To get started with our packages, we recommend that you read the descriptions of our packages on the [Software page](packages.qmd). Clicking on the beautiful hex stickers will take you to the package vignettes that will explain their functionality in depth.
We also recommend that you browse our analysis examples in the case studies chapter. Here, you will find the application of combinations of our packages to answer multi-component questions on a diverse range of spatially-resolved single-cell assays.

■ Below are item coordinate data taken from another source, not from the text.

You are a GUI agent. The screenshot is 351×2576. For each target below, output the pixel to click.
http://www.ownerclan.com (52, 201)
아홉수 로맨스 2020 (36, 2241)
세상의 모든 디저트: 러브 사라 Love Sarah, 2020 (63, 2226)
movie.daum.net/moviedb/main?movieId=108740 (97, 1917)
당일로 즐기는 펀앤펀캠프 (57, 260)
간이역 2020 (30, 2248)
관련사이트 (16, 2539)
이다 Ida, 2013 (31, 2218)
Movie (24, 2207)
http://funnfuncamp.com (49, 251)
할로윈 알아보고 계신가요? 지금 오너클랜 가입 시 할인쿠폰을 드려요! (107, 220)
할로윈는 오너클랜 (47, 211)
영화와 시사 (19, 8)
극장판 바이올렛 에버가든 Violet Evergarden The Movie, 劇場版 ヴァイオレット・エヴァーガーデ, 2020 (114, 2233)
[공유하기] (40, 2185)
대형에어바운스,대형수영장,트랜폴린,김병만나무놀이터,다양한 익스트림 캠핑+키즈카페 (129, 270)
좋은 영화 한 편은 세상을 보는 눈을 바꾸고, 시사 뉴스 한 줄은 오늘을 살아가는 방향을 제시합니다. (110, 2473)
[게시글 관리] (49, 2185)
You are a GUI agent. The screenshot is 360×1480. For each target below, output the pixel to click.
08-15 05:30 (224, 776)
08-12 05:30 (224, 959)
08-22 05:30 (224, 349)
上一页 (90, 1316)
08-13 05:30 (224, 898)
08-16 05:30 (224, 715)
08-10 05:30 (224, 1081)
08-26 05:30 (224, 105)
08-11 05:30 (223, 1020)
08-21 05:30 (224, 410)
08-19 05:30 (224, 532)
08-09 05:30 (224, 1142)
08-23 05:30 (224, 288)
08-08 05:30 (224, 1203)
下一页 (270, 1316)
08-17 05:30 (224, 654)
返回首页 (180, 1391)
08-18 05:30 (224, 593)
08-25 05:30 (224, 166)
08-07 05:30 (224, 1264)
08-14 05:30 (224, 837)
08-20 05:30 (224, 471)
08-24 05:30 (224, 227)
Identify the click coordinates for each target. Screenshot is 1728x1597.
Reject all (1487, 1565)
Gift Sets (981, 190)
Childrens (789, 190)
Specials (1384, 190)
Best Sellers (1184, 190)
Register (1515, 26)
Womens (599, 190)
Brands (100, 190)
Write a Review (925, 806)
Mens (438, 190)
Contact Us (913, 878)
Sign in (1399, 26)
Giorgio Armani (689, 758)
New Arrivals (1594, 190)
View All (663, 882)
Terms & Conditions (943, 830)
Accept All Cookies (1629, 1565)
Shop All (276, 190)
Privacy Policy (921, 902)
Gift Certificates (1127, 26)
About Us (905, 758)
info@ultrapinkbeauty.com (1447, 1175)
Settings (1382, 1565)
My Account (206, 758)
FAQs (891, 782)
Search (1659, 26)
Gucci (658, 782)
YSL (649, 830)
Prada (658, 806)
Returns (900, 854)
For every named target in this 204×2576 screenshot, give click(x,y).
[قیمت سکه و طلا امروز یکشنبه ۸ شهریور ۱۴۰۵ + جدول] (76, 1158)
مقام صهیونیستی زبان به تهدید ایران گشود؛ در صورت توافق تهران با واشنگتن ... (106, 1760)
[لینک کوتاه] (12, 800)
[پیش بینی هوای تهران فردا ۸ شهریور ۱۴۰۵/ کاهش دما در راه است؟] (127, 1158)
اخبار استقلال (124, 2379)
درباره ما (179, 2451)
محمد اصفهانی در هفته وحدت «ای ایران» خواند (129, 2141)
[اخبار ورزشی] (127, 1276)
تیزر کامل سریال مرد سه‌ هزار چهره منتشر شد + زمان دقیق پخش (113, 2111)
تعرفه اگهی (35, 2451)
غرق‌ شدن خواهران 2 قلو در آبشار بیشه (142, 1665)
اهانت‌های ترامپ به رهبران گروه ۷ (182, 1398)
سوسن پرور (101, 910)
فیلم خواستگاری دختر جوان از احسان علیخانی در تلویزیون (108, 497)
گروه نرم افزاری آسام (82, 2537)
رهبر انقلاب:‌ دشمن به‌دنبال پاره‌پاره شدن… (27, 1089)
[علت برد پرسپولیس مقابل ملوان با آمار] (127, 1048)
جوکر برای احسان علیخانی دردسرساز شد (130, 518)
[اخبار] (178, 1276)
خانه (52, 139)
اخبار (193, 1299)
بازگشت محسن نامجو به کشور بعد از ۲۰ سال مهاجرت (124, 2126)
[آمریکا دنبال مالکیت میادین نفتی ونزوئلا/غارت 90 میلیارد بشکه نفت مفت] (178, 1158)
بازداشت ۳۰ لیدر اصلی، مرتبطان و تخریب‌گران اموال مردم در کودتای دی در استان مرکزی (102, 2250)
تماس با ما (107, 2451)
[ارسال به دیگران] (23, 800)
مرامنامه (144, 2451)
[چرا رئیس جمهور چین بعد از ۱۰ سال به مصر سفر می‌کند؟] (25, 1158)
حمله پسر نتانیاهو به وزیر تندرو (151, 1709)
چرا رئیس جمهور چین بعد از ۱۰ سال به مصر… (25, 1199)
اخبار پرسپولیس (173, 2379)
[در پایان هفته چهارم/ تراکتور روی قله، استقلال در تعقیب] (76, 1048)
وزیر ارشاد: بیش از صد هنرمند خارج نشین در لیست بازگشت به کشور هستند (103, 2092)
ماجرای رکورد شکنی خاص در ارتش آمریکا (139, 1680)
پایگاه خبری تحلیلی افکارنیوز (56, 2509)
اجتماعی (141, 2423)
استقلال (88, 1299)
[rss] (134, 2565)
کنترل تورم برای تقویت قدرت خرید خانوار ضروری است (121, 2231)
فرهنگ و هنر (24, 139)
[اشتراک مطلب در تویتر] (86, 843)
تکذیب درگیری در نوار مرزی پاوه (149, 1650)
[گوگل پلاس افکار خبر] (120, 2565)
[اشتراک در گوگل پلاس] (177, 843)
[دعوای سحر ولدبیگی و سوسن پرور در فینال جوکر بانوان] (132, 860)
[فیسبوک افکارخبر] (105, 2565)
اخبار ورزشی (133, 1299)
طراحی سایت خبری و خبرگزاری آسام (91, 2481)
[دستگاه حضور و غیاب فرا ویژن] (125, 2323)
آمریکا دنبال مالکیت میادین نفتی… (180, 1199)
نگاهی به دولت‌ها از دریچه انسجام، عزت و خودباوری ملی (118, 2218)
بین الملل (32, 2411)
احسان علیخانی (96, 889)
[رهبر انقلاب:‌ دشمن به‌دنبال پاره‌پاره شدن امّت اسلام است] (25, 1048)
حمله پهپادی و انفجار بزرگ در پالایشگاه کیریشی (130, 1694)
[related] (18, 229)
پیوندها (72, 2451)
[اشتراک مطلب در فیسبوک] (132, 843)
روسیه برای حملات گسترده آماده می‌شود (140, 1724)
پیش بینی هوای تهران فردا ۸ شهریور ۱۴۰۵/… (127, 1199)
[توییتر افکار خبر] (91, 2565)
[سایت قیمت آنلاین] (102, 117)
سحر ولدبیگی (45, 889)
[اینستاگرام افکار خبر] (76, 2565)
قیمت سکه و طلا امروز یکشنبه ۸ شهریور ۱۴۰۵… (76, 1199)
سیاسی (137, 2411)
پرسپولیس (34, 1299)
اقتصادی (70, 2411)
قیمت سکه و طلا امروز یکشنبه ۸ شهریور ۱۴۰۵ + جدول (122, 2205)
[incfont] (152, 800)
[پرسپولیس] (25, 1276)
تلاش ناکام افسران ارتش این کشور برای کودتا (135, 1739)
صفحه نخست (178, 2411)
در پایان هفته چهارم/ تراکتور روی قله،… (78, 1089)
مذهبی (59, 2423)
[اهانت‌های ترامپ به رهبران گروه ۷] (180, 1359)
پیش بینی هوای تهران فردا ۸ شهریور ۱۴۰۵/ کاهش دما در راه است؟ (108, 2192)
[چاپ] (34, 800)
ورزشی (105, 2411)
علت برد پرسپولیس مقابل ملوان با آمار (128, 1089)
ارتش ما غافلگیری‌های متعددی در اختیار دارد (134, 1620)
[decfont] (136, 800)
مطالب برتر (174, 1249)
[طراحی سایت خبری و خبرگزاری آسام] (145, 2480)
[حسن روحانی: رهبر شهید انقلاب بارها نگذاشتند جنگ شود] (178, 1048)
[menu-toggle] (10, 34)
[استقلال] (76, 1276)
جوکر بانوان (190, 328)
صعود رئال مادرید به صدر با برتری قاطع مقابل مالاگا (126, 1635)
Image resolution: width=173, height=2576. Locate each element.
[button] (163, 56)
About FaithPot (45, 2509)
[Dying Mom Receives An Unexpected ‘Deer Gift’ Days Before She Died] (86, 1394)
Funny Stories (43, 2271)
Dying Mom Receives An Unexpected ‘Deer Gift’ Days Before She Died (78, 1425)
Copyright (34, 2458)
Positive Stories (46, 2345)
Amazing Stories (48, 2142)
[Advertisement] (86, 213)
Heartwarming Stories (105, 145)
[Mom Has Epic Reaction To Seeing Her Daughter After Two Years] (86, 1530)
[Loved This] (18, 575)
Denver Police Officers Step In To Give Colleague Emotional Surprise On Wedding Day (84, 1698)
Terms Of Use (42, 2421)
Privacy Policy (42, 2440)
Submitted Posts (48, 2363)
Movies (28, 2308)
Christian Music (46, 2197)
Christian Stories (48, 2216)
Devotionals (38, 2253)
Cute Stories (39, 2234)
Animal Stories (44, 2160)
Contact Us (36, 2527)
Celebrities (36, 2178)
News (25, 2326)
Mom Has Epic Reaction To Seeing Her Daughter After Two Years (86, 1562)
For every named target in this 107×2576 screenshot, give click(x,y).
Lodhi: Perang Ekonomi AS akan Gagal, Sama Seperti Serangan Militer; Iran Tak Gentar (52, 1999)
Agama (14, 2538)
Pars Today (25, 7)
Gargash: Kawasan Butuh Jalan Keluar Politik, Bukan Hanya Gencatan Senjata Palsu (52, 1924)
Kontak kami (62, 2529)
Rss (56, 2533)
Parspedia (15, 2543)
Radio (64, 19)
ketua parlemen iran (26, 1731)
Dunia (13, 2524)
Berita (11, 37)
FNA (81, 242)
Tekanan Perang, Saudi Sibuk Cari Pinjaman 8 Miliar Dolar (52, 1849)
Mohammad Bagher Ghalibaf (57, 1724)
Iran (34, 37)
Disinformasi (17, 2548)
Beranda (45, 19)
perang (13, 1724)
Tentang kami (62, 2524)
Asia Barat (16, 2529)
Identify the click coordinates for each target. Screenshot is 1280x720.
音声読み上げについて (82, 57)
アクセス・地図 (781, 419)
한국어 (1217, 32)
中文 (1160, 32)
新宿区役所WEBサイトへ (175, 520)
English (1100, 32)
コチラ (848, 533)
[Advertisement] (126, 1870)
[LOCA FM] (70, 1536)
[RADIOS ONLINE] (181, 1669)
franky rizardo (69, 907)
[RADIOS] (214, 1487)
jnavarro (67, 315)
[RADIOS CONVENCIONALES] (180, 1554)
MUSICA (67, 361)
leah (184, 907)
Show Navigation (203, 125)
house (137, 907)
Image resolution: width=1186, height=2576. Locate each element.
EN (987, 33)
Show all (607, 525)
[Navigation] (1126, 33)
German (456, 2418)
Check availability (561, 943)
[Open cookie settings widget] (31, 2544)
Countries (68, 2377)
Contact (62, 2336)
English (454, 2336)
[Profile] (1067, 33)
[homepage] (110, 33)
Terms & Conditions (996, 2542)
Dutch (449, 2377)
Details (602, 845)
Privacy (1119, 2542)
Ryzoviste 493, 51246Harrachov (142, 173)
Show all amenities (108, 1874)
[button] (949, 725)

While reading this, keep the specific assay in mind for context, but also recognize that most of the demonstrated analytical approaches can be applied to a wide range of assays.
## SpatialExperiment
In keeping with interoperability, we use the `SpatialExperiment` object from the [SpatialExperiment](https://www.bioconductor.org/packages/release/bioc/html/SpatialExperiment.html) package as the central linking framework across many of the packages.
```{r load libraries, echo=FALSE, results="hide", warning=FALSE}
suppressPackageStartupMessages({
library(readxl)
library(Seurat)
})
```
```{r, eval = FALSE}
library(readxl)
library(Seurat)
```
### Creating a SpatialExperiment
- The [vignette](https://www.bioconductor.org/packages/release/bioc/vignettes/SpatialExperiment/inst/doc/SpatialExperiment.html) for the SpatialExperiment package explains how to turn a `matrix` or `data.frame` into a `SpatialExperiment`.
- If you have a .csv file or a .xlsx file, this can be read into R using `read_csv()` and `read_xlsx()` from the `readxl` package and converted into a `matrix` or `data.frame`. You could also use `read.csv()` or `read.delim()` in base R.
- If you have a `Seurat` object, you can convert this to a `SingleCellExperiment` using the `as.SingleCellExperiment()` function or back again using `as.Seurat()`.
- A `SpatialExperiment` object is very similar to a `SingleCellExperiment` but with spatial coordinates stored in the `spatialCoords()` slot. Many people analyse spatial data using a `SingleCellExperiment` object with the spatial coordinates stored in `colData`. Most of our packages are accepting of this approach.
- For visualisations, we recommend duplicating your `spatialCoords()` in the `reducedDim()` slot and in the `colData`.